1. Motivation

This notebook is largely based on the paper Distributed Representations of Words and Phrases and their Compositionality [1]. A few high level notes and tips from the paper include:

  • The Skip-gram architecture in Figure 1 of Mikolov et at. actually only involves training of two matrices - the input and output matrices.
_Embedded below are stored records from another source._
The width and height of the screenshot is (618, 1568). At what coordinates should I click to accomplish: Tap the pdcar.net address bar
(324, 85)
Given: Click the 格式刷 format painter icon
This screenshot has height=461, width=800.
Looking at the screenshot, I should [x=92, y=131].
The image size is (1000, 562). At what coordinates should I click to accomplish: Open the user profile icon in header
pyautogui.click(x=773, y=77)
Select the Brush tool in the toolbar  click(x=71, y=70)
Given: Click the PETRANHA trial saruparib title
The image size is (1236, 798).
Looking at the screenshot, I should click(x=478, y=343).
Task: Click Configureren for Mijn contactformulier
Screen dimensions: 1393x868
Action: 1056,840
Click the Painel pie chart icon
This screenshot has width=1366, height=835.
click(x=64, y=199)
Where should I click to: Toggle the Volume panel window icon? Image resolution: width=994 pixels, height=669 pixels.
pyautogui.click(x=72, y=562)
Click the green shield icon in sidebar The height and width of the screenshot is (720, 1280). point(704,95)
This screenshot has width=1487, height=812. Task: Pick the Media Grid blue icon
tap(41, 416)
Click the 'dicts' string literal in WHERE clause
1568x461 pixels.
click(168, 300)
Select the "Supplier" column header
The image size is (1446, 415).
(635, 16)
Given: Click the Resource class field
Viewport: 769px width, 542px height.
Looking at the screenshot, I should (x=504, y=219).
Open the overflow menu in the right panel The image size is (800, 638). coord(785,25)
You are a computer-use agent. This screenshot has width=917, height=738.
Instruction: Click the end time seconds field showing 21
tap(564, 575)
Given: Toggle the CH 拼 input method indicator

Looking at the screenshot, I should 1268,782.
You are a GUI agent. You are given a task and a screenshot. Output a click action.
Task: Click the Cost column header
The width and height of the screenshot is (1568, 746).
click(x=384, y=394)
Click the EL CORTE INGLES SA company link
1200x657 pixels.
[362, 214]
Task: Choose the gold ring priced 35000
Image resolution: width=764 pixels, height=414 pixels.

The Skip-gram architecture does not involve a separate output matrix for each output context word.
  • Since the Skip-gram model fits a one-to-many mapping of words, the point is not to get any particular mapping between a pair of words correct, but rather to use this fitting procedure to fit a good input word matrix whose columns (or rows) are vector representations of words that capture syntactic or semantic word relationships.
  • The Skip-gram model assumes distributional hypothesis, which assumes that a word’s syntactic or semantic meaning is correlated with the type of words it is surrounded by.
  • Larger context window $\pm m$ results in more training examples and thus can lead to a higher accuracy, at the expense of the training time.
  • The Skip-gram model presented by Mikolov et at. is called word2vec.

2. Dataset

from sklearn.preprocessing import LabelEncoder
from sklearn.preprocessing import OneHotEncoder
from nltk.corpus import stopwords
from collections import Counter
import math
import string
import pandas as pd
import numpy as np

We will train word2vec using IMDB movie review dataset. Standard cleaning steps for the text dataset is adopted from this tutorial.

  • Remove punctuations:
  • Remove characters not alphabetic.
  • Remove stop words from nltk. Stop words usually are most common words in a language filtered out before natural language processing.
  • Remove tokens, or fundamental units of text, with length one.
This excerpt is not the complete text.